- Born: May 1, 1940 Pärnu, Estonia
- Died: March 27, 1981 (aged 40) Vologda, Russian SFSR, USSR
- Occupation: Chemist

= Jüri Kukk =

Estonian chemist and dissident

Jüri Kukk (May 1, 1940 – March 27, 1981) was an Estonian professor of chemistry, anti-Soviet dissident and political prisoner, who died in the former Soviet labor camp at Vologda.

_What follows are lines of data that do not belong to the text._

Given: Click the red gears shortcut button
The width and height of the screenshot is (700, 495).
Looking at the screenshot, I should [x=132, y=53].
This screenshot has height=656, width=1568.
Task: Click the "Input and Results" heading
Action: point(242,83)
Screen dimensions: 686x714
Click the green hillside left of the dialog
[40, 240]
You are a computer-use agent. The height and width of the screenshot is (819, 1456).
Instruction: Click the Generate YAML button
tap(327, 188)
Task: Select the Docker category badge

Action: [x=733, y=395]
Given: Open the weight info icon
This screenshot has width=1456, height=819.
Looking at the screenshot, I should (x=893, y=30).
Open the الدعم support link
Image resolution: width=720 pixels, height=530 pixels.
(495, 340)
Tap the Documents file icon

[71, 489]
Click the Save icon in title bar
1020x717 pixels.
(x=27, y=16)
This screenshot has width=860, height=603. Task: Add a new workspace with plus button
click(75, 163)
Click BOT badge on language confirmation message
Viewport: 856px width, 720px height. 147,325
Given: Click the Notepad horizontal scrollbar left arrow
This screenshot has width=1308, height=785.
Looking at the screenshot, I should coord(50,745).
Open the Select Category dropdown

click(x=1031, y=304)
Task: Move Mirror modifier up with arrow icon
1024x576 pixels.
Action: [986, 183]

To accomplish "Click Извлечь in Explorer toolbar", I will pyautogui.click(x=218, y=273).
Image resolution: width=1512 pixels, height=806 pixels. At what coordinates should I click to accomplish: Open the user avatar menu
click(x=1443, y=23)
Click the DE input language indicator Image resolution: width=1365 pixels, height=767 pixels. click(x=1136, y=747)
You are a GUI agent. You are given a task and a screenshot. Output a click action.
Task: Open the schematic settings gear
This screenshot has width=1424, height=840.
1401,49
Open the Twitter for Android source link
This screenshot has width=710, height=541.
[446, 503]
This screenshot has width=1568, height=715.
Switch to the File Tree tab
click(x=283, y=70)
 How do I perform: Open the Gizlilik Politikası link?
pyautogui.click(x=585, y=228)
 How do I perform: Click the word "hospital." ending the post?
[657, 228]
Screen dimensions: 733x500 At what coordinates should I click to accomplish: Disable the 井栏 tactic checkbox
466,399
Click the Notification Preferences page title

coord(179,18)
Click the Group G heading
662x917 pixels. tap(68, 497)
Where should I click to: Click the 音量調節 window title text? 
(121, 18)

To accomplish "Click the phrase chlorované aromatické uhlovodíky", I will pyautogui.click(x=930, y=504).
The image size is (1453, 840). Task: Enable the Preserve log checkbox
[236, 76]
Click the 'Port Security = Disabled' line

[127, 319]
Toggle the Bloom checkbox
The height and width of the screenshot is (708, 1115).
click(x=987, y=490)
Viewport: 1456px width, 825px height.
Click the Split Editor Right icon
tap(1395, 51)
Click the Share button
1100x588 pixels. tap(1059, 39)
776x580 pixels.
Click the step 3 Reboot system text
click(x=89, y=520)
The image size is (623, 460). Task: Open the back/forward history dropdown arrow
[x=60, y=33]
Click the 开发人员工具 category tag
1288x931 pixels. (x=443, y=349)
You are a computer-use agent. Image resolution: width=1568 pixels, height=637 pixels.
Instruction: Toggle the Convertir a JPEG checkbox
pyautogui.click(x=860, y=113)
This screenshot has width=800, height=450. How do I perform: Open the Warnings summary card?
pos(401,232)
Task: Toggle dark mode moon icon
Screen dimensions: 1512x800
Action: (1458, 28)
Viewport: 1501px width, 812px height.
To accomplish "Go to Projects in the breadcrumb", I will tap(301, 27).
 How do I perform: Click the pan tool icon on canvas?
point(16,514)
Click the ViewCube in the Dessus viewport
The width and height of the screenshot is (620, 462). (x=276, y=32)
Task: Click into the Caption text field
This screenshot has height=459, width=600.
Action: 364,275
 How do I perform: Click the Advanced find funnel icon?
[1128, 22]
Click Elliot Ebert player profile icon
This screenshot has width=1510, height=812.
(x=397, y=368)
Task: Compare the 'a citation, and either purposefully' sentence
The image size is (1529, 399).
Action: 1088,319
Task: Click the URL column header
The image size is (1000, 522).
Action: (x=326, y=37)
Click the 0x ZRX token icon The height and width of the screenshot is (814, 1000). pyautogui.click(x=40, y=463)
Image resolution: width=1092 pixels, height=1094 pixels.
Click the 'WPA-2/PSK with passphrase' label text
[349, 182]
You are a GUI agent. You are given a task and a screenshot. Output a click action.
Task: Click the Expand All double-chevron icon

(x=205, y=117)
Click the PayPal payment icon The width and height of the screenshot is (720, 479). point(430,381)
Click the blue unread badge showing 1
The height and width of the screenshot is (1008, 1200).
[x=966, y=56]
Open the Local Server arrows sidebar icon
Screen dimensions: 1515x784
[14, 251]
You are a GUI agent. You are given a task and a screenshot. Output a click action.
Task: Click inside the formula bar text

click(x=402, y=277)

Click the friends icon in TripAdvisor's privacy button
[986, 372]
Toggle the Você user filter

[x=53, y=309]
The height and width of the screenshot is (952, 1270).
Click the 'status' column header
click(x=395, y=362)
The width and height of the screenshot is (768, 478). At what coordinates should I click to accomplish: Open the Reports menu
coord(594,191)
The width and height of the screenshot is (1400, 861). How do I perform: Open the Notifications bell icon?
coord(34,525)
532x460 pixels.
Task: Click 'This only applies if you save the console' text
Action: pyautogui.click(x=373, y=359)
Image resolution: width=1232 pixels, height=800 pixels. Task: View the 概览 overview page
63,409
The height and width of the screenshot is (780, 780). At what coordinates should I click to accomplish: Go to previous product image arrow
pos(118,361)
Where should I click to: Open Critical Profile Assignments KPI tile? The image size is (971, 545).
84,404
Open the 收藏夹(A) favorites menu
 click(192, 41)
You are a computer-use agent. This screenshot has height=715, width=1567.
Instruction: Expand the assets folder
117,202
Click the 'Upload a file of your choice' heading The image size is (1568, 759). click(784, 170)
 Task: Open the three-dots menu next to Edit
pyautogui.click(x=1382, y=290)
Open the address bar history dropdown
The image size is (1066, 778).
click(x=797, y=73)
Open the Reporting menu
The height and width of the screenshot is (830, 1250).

Kukk, who initially studied and later taught at the University of Tartu from 1958 to 1979, was the author of a number of scientific papers. Although he was a member of the Communist Party of the Soviet Union, it was apparently Kukk's period of scientific work in France in 1975–1976 that opened his eyes to the severity of the problems in his occupied homeland of Estonia and in the former Soviet Union more broadly. Kukk protested the invasion of Afghanistan by the USSR in 1979, and applied for permission to emigrate to the West. After being fired by the University of Tartu, he was arrested by the Soviet authorities in February 1980, along with fellow human rights activist Mart-Olav Niklus, and charged with distribution of "anti-Soviet propaganda". Niklus and Kukk both actively campaigned for Estonia being given the chance to go her way again as an independent nation, free of Soviet domination. Kukk resigned from the Communist Party in 1978 and was subsequently fired from the position of associate professor of chemistry at Tartu University. He was also refused permission to emigrate.

Jüri Kukk was sentenced in January 1980 on charges of "anti-Soviet agitation" or arrested in February 1980 for contact with foreign correspondents and "distribution of anti-Soviet propaganda." He started a hunger strike to protest the arrest of fellow dissident Mart-Olav Niklus. Kukk was transported to Vologda on March 24, 1981, where he was tortured and died three days later.

==Personal life==
Kukk had a wife, Silvi, with whom he had two children.